TEXT TO READ:
>> Begin

Spending time stimulating their senses helps children develop cognitively, linguistically, socially and emotionally, physically and creatively.

PBS Parents Website

There a tons of Edible Slime Recipes online, but really it just needs to be green and goopy. The edible part is pretty important here because my 20 month old will be joining in the fun and he can’t help but use his sense of taste!  I had planned on making the Chia Slime recipe on the link above, but when I got to the store and realized that Xantham Gum was $13 for a small container I decided a less slime like recipe with cornstarch would be just fine.

On Chia Seeds:
I feel like the Chia Seeds I’ve been using in my cookies, oatmeal, and cereal have been keeping a secret from me. In addition to having manifold health benefits, these tiny seeds turn into fabulously slimy little tapioca-esque beads.

>> End

EXCERPTED DATA:

>> Begin

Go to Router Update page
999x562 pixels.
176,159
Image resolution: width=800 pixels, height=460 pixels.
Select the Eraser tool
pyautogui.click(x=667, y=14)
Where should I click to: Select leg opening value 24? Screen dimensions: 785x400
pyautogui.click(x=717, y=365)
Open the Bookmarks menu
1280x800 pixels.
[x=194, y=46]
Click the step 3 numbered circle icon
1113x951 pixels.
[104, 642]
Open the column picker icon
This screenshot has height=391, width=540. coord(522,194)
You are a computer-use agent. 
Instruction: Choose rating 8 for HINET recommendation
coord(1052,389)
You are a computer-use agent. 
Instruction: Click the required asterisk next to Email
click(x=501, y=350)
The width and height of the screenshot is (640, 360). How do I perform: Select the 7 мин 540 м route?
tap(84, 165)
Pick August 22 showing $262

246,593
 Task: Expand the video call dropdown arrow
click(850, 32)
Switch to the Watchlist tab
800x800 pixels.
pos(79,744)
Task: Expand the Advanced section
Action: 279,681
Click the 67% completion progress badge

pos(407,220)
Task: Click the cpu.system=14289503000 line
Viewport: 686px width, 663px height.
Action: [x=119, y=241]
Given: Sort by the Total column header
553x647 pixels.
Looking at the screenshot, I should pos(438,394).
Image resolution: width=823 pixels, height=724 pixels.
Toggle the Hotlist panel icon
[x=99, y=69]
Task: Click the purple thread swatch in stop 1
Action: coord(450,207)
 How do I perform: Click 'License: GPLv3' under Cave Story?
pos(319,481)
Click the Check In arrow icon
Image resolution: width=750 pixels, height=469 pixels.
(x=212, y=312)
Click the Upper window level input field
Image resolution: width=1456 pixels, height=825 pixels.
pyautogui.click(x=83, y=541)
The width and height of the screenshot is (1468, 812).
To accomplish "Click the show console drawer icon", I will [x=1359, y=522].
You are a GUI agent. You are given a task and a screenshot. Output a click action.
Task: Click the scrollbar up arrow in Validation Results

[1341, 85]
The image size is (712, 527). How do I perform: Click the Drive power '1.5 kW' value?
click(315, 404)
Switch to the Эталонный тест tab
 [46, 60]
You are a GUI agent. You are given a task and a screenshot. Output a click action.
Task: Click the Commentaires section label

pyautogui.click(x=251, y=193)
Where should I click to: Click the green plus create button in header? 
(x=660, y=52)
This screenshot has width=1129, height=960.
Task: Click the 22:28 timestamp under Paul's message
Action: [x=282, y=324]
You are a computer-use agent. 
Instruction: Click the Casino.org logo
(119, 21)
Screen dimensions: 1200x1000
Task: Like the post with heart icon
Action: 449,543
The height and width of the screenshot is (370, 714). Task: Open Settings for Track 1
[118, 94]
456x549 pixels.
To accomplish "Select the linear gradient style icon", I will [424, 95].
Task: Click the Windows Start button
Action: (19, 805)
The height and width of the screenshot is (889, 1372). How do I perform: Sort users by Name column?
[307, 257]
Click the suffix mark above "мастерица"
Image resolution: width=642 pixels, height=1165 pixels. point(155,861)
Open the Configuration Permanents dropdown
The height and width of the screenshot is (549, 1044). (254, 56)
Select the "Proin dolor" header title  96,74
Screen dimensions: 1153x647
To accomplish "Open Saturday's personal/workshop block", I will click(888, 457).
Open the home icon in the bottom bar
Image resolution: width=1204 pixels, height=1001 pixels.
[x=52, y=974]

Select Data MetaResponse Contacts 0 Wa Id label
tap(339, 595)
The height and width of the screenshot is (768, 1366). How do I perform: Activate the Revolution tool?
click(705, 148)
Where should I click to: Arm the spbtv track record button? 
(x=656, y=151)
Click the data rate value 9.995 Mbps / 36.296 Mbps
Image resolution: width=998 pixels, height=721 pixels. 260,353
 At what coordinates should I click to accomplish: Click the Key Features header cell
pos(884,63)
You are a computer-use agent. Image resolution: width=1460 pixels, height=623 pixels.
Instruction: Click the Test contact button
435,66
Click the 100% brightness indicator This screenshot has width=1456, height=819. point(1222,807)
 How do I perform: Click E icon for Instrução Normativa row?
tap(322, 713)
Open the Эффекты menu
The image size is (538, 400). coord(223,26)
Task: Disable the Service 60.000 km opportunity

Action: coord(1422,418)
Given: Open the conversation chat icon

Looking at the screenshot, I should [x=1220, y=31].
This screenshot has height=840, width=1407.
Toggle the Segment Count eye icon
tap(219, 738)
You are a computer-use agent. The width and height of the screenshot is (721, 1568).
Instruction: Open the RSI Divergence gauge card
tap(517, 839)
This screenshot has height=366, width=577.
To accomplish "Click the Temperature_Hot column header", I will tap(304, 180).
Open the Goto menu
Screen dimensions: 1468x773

>> End

EXERCISE DESCRIPTION:
Answer from the edible slime text:
(a) How old is the child who will join in the fun?
(b) What price for a small container led to choosing a cornstarch recipe instead of the chia slime recipe?
(c) What do chia seeds turn into?
The rows have no connection to the edible slime text.

SOLUTION FOR THIS TASK:
(a) 20 months old.
(b) $13.
(c) Fabulously slimy little tapioca-esque beads.